Reality TV politics
"My thoughts exactly" was my mental reaction to a point made by one of the younger press analysts on Sky News. I factor in the youth variable because there are those who contend that 20-somethings - weaned on celebrity lust - are increasingly obsessed...
"My thoughts exactly" was my mental reaction to a point made by one of the younger press analysts on Sky News. I factor in the youth variable because there are those who contend that 20-somethings - weaned on celebrity lust - are increasingly obsessed by form at the expense of substance. The critic was commenting on Samantha Cameron's (the British Conservative party leader's wife) first television interview.
The newspaper reviewer's point was that he would rather not know the personal details which Mr Cameron's wife was blabbering about, such as: "He is not very good at clearing up as he goes along. He is not very good at picking up his clothes. He's a terrible channel flicker. I have to be quite firm about him not fiddling with his BlackBerry too much, 'cos it can be, you know, quite annoying."
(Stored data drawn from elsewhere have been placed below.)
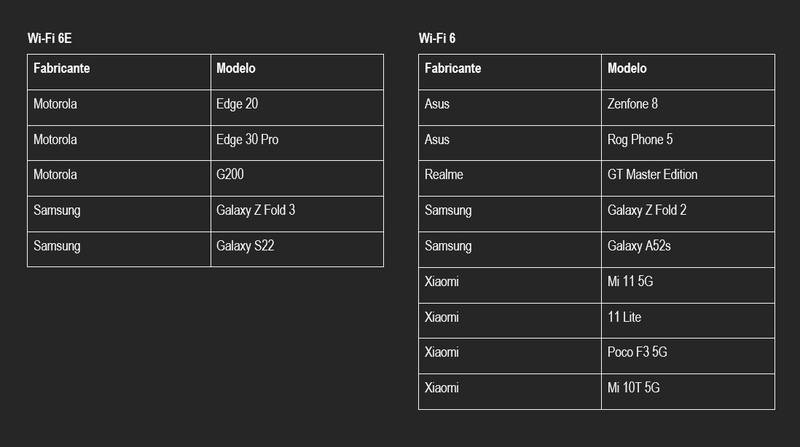Select the Mi 10T 5G cell

(688, 391)
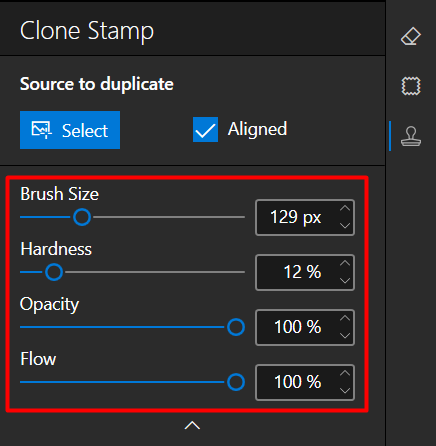Select the Eraser tool icon
The width and height of the screenshot is (436, 446).
coord(411,36)
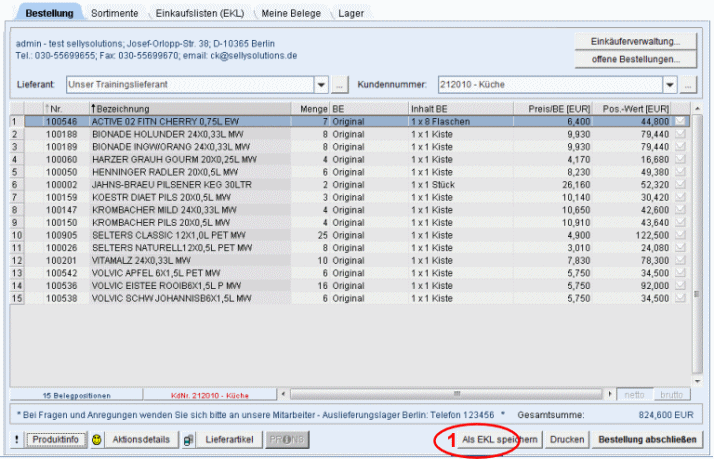
Task: Expand the Lieferant dropdown list
Action: tap(321, 85)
Yes, and you are annoying us, the commentator remarked. He went on to say how he cannot fathom how political advisors may think that the boring description of the minutiae of everyday life will make a jot of a difference to his vote. What would influence him are ideas and policies not personalities.
As he put it - and, yes, "he" has a name but it escapes me as he's new on Sky - he'd rather be spared the tedious details. What he is interested in is whether Mr Cameron is best placed to run the economy and govern the country. We know Mr Cameron is not perfect, just like all of us, and he does not care to see him so closely. Some personal distance would actually help in visualising a person in the role of Prime Minister. Too much familiarity with the nitty-gritty of mundane home life may have the opposite effect.
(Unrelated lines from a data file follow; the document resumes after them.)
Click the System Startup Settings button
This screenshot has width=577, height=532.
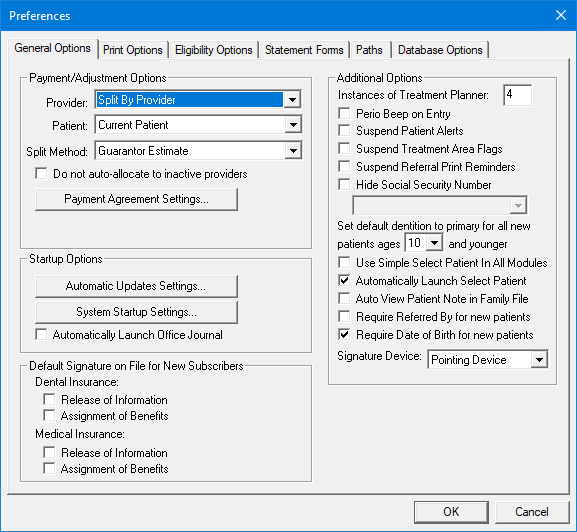pos(136,312)

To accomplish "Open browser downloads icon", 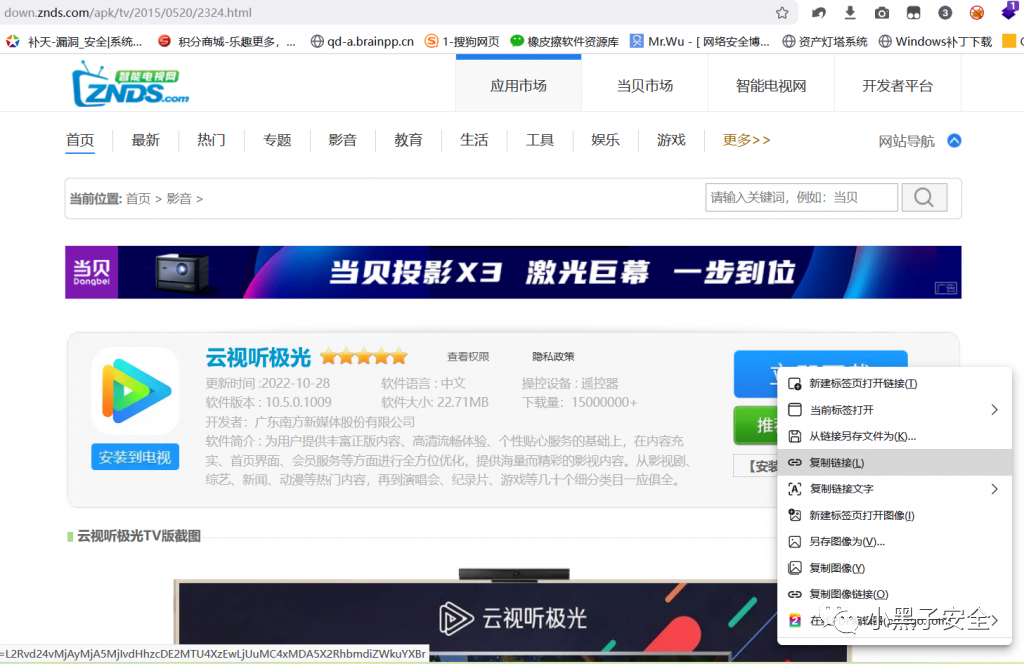I will point(850,13).
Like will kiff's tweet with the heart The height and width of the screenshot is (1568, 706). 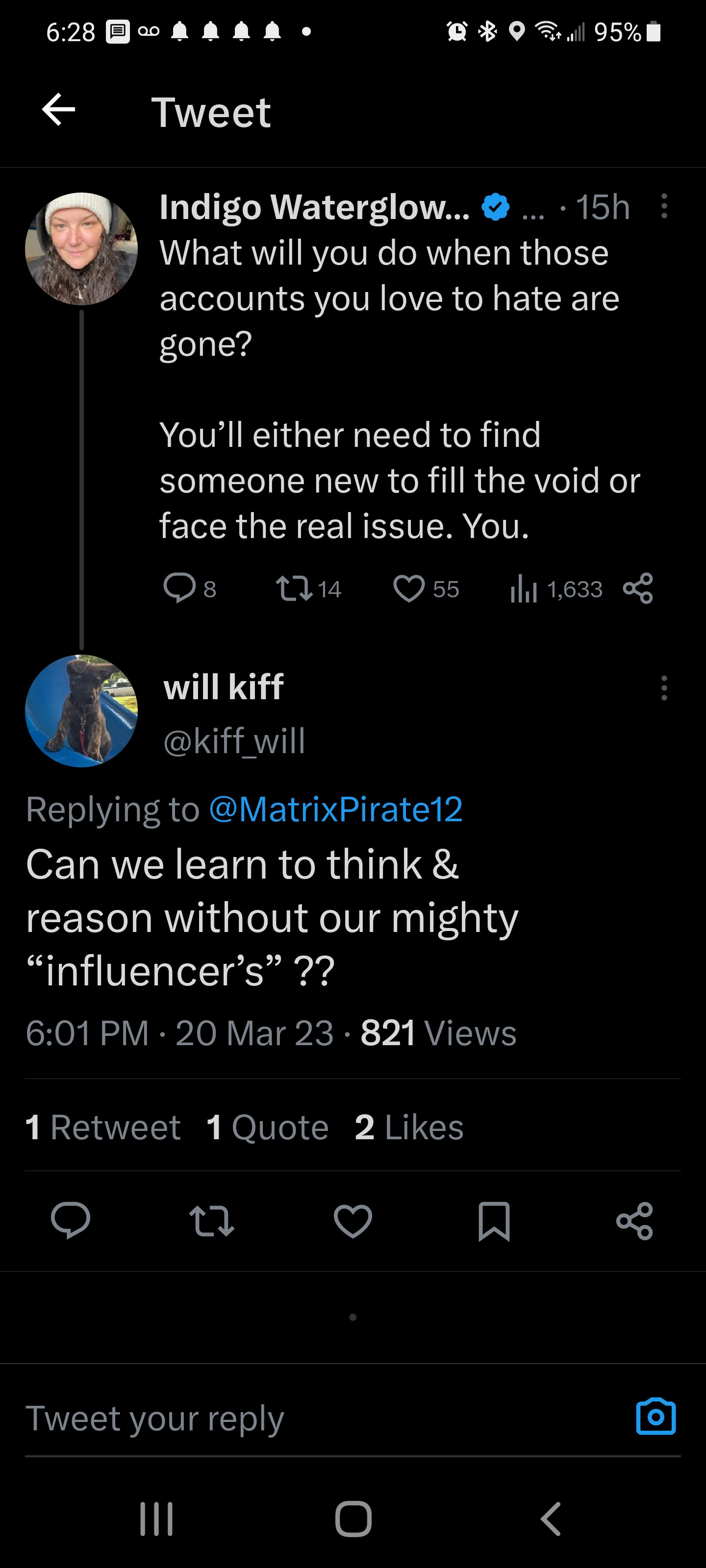pos(353,1220)

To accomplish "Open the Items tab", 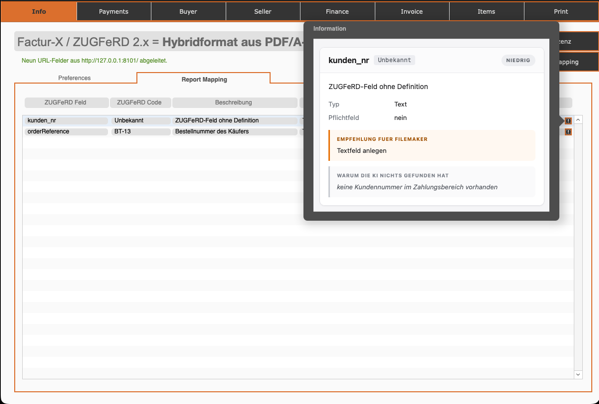I will [486, 11].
These comments reminded me of a study by Anthony King, from the department of government, University of Essex, in 2003. I looked it up again; the following is from the abstract:
"A widely held belief concerning democratic elections is that the votes of many individuals are influenced by their assessments of the competing candidates' personalities and other personal characteristics and that, as a consequence, the outcomes of entire democratic elections are often decided by 'personality factors' of this type. Experts on the electoral politics of six countries - the US, Britain, France, Germany, Canada and Russia - set out to assess how far this emphasis on personality and personal characteristics is actually warranted by the available empirical evidence... They conclude that, even with regard to the US, the impact of personality on individual voters' decisions is usually quite small and that, more often than not, it cancels out... there are no signs that the importance of personality factors in determining election outcomes is increasing over time."
A poll published in The Sunday Times of London two weeks ago - seven years after this study - says that 89 per cent of voters claim that what spouses say about politicians' personalities will have little or no impact on their vote.
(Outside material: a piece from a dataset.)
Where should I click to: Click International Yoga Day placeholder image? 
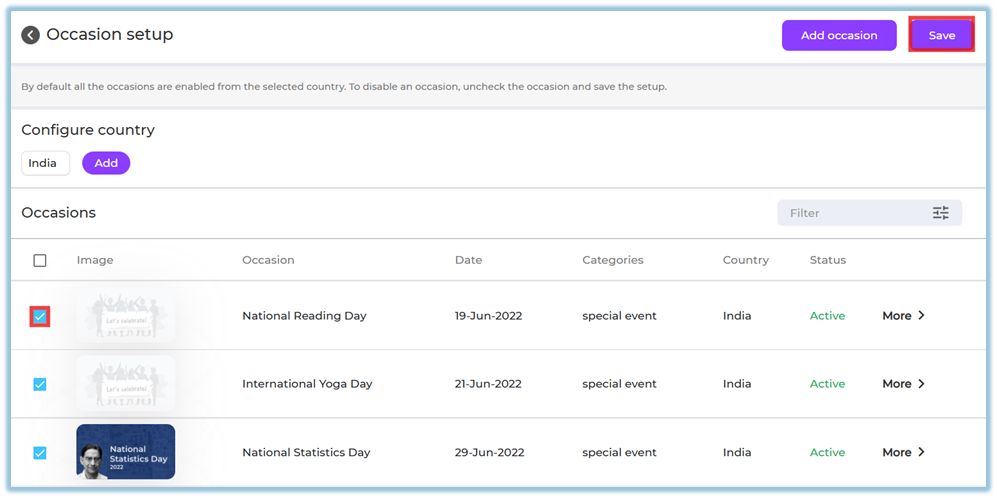(126, 384)
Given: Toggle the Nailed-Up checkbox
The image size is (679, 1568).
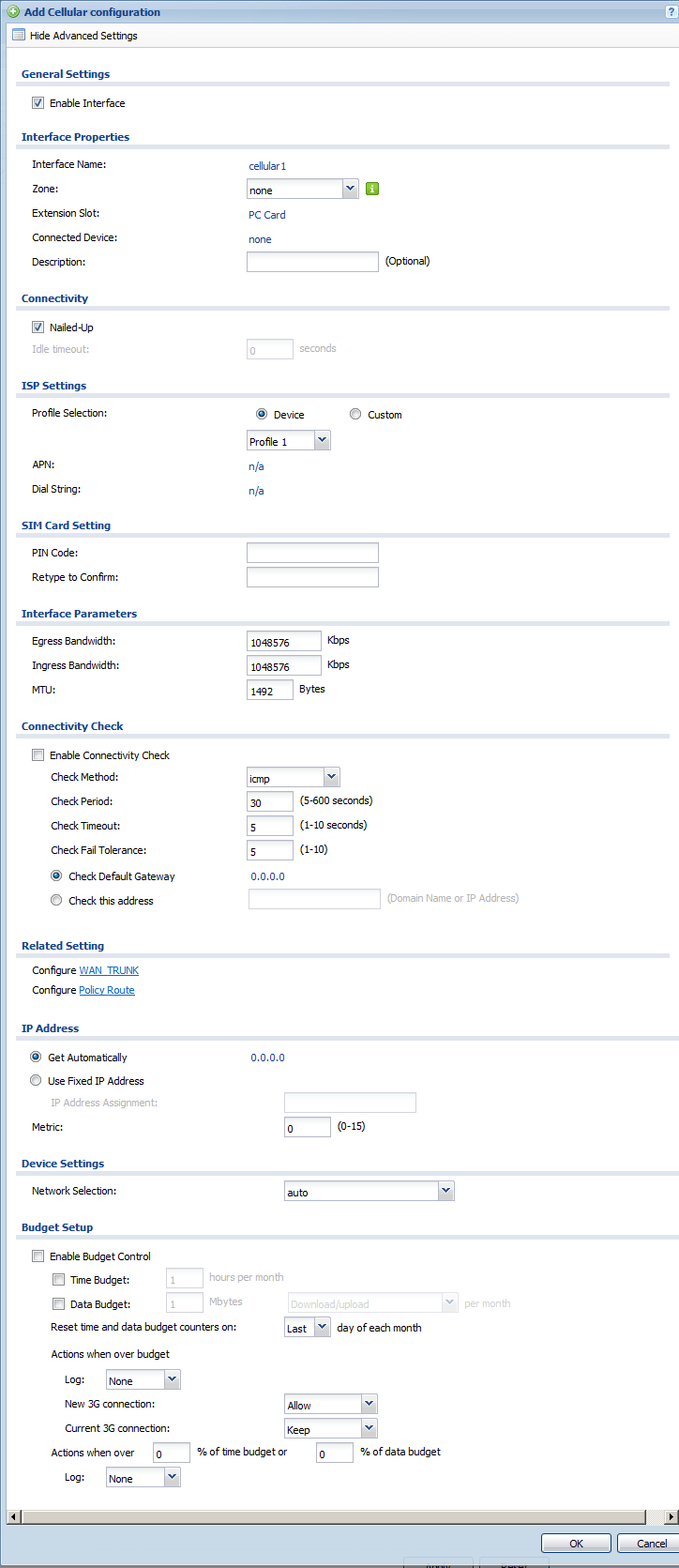Looking at the screenshot, I should click(38, 327).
According to Prof. King's study, what really matters are "voters' long-standing party loyalties, their views on issues and their judgments of how well or badly Presidents, Prime Ministers and parties have performed - or will perform in office".
This is essentially what the Sky critic was saying. I am of the same mind. I was glad, though, to hear such remarks coming from a person in his late 20s because whenever the argument arises - boiling down to form at the expense of substance - those who disagree with my position, invariably end up saying that younger voters are more concerned with personalities and celebrity gossip rather than serious politics.
I find it rather patronising to assume that an entire cohort of voters don't care about the arguments over reducing the deficit but might be swung by the personal details of a potential Prime Minister who leaves his clothes lying about, because it depicts him as "normal".
One of the reasons why politics and political campaigning have taken this focus-on-personalities turn is that there is so much media now. All the time new angles and perspectives are needed in order to fill up television and radio airtime, newspaper column inches and space in websites and blogs.
Media fillers, feeding irrelevant details about Prime Ministers and wannabe Prime Ministers, probably do not swing one vote in his or her favour; on the contrary. Yet, "personality politics" is replacing the debate on ideas. New Statesman columnist Mehdi Hassan points out that we have too much of it: "political coverage has been reduced to which leader has the nicest smile... and who can emote best in reality-TV-style interviews... Voters are told to vote for the guy they 'like' or identify with rather than the guy who can best govern the country."
As the run-up to the May election increasingly gets to bear the marks of a reality TV world, Ms Cameron might consider reading the book of another MP's wife, Alicia Collinson, on how not to morph from an asset to a liability. In Politics For Partners: How To Live With A Politician, Collinson writes - biographically - that no one is interested in what a politicians' spouse has to say unless it is controversially different from that of the politician, in which case, both are in trouble.
Dr Dalli is shadow minister for the public service and government investment.